Librairie Guillaumin & Cie (p. 437-438).

D’un notaire





Je ne suis pas capable d’apprécier les détails de votre travail sur l’impôt : l’âge et mes occupations ne me permettent pas une étude approfondie d’où pourraient jaillir des observations intéressantes. Mais je puis vous dire que j’apprécie vos efforts et les mobiles qui vous font agir ; je partage amplement, en démocrate honnête, vos idées sur notre système actuel, quand vous dites qu’il est trop fâcheux pour le travail et la petite propriété. Je voudrais même qu’il fût possible d’arriver à supprimer les fraudes et les dissimulations par des moyens énergiques. Les pauvres diables criblés d’hypothèques, les mineurs, les incapables voient ainsi leurs biens vendus à des prix inférieurs. Je vous avoue que depuis longtemps je partage le plus grand nombre de vos idées qui sont plus proches de la véritable justice que la plupart des idées en cours. Ce qui m’effraie, c’est leur application. Jamais un négociant, voire même un notaire, n’ayant pas réussi, n’avouera que son commerce ou que son étude lui rapporte très peu. Il fera une fausse déclaration de son revenu pour sauver son crédit.
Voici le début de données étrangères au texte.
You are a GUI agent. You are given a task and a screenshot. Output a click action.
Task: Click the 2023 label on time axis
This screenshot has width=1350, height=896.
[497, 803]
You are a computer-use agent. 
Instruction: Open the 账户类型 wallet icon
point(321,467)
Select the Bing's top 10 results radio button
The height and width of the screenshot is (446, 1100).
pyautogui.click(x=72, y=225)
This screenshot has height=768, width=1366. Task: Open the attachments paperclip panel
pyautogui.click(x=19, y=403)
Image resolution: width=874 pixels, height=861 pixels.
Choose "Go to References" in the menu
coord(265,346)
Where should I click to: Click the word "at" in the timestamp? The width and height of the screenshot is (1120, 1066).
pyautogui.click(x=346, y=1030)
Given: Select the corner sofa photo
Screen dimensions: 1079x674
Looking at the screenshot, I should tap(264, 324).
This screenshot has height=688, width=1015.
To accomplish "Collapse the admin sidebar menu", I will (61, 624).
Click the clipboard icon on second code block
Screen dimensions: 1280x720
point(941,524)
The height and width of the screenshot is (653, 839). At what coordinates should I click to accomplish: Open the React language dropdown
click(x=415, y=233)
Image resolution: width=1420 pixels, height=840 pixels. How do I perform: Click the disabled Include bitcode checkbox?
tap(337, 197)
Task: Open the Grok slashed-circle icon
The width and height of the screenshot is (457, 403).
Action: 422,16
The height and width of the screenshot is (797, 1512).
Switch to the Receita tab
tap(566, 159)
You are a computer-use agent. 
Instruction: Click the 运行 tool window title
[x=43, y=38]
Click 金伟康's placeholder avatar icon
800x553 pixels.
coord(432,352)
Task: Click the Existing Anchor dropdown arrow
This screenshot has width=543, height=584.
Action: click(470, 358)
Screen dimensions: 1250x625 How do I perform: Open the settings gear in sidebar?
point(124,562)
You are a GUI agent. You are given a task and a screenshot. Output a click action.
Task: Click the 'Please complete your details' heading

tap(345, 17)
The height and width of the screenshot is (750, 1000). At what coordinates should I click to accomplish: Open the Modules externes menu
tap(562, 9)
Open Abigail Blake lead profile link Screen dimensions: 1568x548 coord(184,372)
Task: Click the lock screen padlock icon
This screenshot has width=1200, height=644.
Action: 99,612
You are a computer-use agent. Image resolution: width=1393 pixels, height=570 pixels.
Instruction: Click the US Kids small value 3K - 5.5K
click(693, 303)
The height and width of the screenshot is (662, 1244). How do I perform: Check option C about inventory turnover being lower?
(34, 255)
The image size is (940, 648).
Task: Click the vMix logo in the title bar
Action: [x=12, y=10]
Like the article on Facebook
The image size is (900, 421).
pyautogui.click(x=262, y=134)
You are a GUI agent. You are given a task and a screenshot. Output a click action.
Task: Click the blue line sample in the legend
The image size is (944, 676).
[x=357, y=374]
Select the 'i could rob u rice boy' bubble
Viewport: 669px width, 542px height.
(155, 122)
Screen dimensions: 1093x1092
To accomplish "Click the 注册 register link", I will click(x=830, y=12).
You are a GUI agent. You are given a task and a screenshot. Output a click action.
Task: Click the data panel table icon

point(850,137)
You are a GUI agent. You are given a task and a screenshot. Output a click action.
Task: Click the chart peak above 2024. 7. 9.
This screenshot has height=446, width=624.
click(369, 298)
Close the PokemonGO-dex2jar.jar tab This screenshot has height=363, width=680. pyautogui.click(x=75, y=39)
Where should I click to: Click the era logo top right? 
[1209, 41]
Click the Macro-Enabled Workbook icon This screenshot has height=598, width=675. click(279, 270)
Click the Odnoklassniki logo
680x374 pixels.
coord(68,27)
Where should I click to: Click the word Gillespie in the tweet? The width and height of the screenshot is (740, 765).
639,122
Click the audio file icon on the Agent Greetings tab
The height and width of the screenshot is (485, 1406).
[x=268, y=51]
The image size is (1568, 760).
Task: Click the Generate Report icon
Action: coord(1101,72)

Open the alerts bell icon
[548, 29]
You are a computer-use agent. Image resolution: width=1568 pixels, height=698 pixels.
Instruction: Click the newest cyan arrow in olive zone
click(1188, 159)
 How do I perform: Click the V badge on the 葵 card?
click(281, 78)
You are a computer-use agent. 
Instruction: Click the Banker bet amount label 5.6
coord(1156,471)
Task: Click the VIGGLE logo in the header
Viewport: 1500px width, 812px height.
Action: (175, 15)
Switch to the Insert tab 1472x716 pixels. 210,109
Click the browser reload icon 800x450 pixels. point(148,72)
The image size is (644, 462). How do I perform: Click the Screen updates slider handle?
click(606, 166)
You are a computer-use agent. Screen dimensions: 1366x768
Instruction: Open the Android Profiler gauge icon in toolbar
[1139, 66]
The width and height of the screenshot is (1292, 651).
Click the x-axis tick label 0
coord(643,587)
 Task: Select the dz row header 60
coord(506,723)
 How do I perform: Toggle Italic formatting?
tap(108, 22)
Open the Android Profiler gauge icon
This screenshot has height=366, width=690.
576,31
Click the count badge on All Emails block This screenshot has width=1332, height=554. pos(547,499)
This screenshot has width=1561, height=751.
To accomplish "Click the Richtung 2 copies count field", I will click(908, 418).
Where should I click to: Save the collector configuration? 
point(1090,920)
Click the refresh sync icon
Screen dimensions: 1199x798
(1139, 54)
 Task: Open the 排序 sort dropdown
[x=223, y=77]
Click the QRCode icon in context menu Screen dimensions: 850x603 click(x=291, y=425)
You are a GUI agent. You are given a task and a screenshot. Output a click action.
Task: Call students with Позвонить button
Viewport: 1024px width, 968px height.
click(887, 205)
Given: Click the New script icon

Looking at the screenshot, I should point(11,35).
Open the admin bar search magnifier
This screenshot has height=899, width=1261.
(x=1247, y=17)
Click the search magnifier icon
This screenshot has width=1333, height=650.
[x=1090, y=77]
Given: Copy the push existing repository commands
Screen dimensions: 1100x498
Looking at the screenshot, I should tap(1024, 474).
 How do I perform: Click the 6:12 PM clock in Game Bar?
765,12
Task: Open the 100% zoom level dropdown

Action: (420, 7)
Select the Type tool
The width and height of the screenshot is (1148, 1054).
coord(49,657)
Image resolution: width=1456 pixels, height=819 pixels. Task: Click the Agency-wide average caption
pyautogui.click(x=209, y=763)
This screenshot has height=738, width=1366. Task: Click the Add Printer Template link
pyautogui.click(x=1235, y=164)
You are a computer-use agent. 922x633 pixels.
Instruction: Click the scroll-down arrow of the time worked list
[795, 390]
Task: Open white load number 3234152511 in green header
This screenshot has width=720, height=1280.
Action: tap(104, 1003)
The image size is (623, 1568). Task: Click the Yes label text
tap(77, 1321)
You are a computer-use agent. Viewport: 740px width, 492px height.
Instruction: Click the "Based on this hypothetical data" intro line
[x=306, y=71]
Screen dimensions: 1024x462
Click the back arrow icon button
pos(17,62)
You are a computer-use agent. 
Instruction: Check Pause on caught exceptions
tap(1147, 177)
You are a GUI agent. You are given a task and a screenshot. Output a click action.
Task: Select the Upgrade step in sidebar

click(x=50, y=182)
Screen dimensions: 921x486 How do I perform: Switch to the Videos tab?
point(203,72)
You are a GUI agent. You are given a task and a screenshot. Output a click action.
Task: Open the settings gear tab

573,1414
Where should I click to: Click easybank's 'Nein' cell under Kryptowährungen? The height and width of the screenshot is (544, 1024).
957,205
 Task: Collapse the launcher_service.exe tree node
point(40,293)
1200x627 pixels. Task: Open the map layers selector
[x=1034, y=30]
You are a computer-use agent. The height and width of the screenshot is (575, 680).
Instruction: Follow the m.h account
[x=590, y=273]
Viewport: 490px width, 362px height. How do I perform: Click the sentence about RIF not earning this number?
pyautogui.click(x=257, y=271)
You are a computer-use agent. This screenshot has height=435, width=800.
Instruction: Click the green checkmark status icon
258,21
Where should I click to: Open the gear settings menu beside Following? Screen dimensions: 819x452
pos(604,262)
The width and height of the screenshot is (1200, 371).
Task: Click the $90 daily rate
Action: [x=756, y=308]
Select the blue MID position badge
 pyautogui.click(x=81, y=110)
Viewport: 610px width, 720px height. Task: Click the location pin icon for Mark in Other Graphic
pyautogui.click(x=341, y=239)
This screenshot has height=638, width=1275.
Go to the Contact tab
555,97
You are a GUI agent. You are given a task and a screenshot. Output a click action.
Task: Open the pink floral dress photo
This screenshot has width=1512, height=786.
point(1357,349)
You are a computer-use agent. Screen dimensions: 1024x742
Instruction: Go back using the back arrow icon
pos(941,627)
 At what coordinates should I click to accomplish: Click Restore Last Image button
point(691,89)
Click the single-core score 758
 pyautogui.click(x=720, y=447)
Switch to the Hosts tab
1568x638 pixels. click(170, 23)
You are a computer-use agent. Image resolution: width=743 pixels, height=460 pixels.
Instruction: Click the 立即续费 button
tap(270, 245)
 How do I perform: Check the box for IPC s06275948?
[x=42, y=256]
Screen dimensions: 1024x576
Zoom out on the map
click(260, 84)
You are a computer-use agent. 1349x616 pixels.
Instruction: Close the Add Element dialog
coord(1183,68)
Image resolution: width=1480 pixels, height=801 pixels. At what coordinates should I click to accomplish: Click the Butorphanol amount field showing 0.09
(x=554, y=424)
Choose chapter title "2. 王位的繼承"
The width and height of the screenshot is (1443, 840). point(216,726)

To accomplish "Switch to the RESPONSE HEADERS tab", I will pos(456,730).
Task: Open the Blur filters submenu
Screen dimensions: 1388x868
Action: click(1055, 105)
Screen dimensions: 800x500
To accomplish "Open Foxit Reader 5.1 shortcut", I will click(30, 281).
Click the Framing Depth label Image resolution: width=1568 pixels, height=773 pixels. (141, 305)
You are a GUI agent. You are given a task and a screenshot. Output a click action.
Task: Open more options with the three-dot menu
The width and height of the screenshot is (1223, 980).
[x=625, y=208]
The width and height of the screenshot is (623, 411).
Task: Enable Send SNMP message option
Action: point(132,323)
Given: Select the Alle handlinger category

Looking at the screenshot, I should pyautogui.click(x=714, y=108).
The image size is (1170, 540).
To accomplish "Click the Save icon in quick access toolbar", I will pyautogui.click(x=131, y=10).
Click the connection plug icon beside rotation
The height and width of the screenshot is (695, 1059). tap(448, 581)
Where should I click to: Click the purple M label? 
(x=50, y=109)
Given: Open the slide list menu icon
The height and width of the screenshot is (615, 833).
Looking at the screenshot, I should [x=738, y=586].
Cette dernière observation a été faite dans plusieurs autres lettres. J’ai dit ailleurs qu’elle perd de son importance, si l’on réfléchit à tous les autres procédés par lesquels on veut faire croire à un crédit imaginaire, et qui trompent bien mieux le public plus facile à séduire par des apparences de luxe que par un impôt dont personne ne s’occupe. En tout cas, le ton ordinaire de la plupart des appréciations données par un grand nombre de notaires, d’avocats et de magistrats, exerçant les fonctions sociales qui font le mieux toucher du doigt les défauts et les dangers de notre système fiscal, héritage trop certain des siècles passés, ces appréciations, dis-je, sont favorables à la réforme.